For myself, I had been thinking about, reading about, visiting and even giving courses on intentional communities for five years. The experience of Lorillard made it absolutely clear to me that this was indeed what I wanted to try in my own life: That much of what I had long dreamed about was workable and even more rewarding than I had dreamed. And so, ten of us—eight adults(four from Lorillard) from 19 to 45 years old, and two children 2 1/2 and 5—recently began an intentional community 110 miles from New York City. One of our goals is a different way of raising children—being with, teaching, leaving alone, learning from and sharing a life-way exploration—naturally and organically, as we live together and deal with our daily life needs and impulses. We are exploring communal child-rearing (a far richer concept and practice than teaching) in a flexible, experiential way as an integral part of exploring who we are ourselves and how we live. Let me see if I can describe and give some feeling for what we're about.
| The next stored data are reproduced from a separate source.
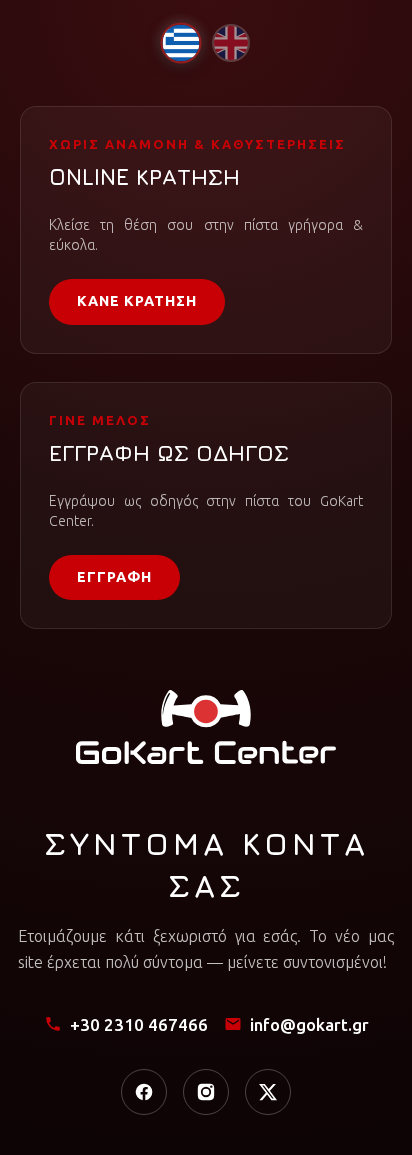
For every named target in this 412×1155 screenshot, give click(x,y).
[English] (231, 43)
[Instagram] (206, 1092)
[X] (268, 1092)
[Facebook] (144, 1092)
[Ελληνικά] (180, 42)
We have no especially-labelled persuasion (Marxism, vegetarianism, Walden-II-ism, religion, primitivism or whatever), and no plan to fulfill. Finances are communal as much as people like—in practice, virtually all. Everyone puts in what he earns (or what we earn in our developing communal enterprises) and takes from the pot as he sees fit. We are moving toward a simpier life-way, spending less, doing more for ourselves with what is at hand, making greater use of inner resources and depending less on ourside diversions, eating more healthily (the meals are great!), gardening organically and doing our best to be aware of ecology and do well by our planet.

Increasingly, we are raising the children communally though the primary focus on their parents remains. Similarly, we are given to non-exclusiveness and multiple relationships while still tending to focus on primary pairings.